*Written request 1*: Copy the rows below without any changes, from the line containing "Click the green Nou (new record) icon" through the line containing "Click the Sign", including both of those lines.

*Passage*:
■ ■ ■
The fact that the image of somebody lifting up the stone is the link between the adulthood achievement and the change of social position is not an accidental connection. The close analogy between Apollodorus, Plutarchus and Pausanias texts proves that it is not an accident. Each author seems in fact to be 'forced', as it were, to specify the age of Theseus at the moment in which he raises the stone (labon andros helikian; epei de meirakion on; hos hekton kai dekaton etos eghehonei; hos egheneto teleios). In addiction, in the same authors, the frequent references to the ability requested to Theseus, goes in the very same direction: see in the texts some expressions like dynatos ei; hama tei tou somatos rhomei diephainen alken kai phronema meta nou kai syneseos bebaion; dynetai; arkios ei; and see also in Paus. II 32, 7 and in Paus. II 34, 6 the reference to the bomos of Zeus Sthenios. Such expressions show that the act performed by Theseus is a test that he has to overcome using specific abilities, according to specific instructions and in a specific moment; it is a real 'initiation' that marks the passage from a status to another. Lifting up the stone has therefore a quite clear link with an initiation [11] and with a succession or a power taking.

Therefore, the image of a stone is involved in a mythical tale, when somebody has to take the power. This remark gives us the opportunity to further clarify not only the rich polyvalence of such an image, but also the functioning modalities of the method I have been describing.

The Theseus' history is just an example: in a lot of different myths, the stone actually occurs in contexts of taking power, and, more precisely, in contexts of contesting power [12]. Consider, for example, the image of somebody throwing a stone. In several Greek texts, a stone that is thrown against someone becomes a real instrument of contesting power. This is a case in which we can observe many associations starting from this mythical image.
■ ■ ■
*Data section*:
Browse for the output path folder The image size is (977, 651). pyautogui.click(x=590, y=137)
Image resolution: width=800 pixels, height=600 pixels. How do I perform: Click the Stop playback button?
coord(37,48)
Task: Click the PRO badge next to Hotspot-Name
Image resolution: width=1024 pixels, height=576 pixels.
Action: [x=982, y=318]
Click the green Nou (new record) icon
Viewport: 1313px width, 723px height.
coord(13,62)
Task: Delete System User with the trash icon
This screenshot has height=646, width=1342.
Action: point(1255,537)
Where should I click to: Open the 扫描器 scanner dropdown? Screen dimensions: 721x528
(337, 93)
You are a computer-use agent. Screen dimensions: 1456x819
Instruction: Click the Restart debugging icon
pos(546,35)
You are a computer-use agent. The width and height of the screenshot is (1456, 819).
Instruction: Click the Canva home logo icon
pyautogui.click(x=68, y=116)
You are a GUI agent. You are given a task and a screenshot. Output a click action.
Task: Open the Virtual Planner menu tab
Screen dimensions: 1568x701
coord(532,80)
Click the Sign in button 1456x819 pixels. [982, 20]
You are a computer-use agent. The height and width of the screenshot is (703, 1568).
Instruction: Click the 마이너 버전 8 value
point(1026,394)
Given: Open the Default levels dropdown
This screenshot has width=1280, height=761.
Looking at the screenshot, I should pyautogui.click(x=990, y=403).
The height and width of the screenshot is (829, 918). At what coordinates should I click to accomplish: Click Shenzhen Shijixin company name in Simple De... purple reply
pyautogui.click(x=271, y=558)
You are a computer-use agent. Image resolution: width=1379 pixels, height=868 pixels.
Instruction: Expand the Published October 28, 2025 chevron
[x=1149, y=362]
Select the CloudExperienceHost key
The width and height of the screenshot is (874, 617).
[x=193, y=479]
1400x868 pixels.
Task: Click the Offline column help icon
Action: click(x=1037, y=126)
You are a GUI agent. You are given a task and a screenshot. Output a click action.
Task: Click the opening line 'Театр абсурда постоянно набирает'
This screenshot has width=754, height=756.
■ ■ ■
*Written request 2*: Rewrite the part of the passage on Theseus and the stone from the words "Therefore, the image" through the words "have been describing.", replacing "mythical tale" with "legendary story".

*Worked answer 1*:
Click the green Nou (new record) icon
Viewport: 1313px width, 723px height.
coord(13,62)
Task: Delete System User with the trash icon
This screenshot has height=646, width=1342.
Action: point(1255,537)
Where should I click to: Open the 扫描器 scanner dropdown? Screen dimensions: 721x528
(337, 93)
You are a computer-use agent. Screen dimensions: 1456x819
Instruction: Click the Restart debugging icon
pos(546,35)
You are a computer-use agent. The width and height of the screenshot is (1456, 819).
Instruction: Click the Canva home logo icon
pyautogui.click(x=68, y=116)
You are a GUI agent. You are given a task and a screenshot. Output a click action.
Task: Open the Virtual Planner menu tab
Screen dimensions: 1568x701
coord(532,80)
Click the Sign in button 1456x819 pixels. [982, 20]

*Worked answer 2*:
Therefore, the image of a stone is involved in a legendary story, when somebody has to take the power. This remark gives us the opportunity to further clarify not only the rich polyvalence of such an image, but also the functioning modalities of the method I have been describing.